Current Topics in Geometric Function Theory

Dear Colleagues,  

One of the most studied branches in the theory of functions of one complex variable, concerned with the study of the geometric properties of analytical functions in complex analysis, the geometric theory of analytic functions (also called geometric function theory (GFT)), has in its core the Riemann mapping theorem, formulated by B. Riemann in 1851 and approached later by others such as C. Carathéodory, P. Koebe and L. Bieberbach. The duality of this field, based on the tradeoff between an analytical approach and geometric intuition, constitutes an advantage when we want to study the geometrical behavior of various classes of functions. The current development of the geometric function theory involving both classic and modern topics also generates many connections with various fields of mathematics, including special functions, probability distributions, fractional and q-calculus. Even if the geometric function theory is mostly viewed as a theoretical domain, significant practical applications were also obtained from the theoretical results in different fields, such as fluid mechanics, nuclear physics, mathematical physics, astrophysics and, more recently, in control theory, signal and image processing and others. 

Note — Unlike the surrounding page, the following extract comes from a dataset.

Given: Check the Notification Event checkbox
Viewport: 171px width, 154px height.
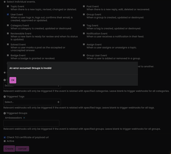Looking at the screenshot, I should point(84,34).
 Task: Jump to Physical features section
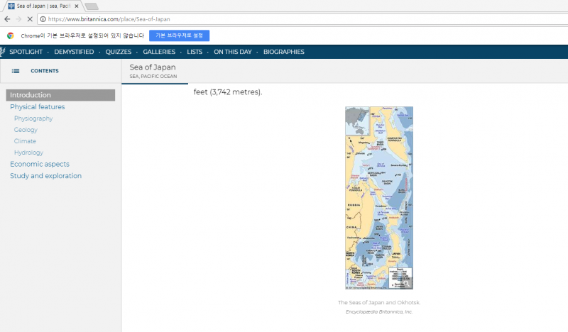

This Special Issue aims to be a collection of original and recent research in the current topics of the field of geometric function theory related, but not restricted, to univalent function theory, study of starlike, convex and other classes of analytic functions with geometric properties, study of integral operators, differential subordination and superordination, and the newly flourishing research area based on q-calculus and fractional calculus. Research papers focusing on the geometric function theory used in real-life applications are also encouraged for this Special Issue.  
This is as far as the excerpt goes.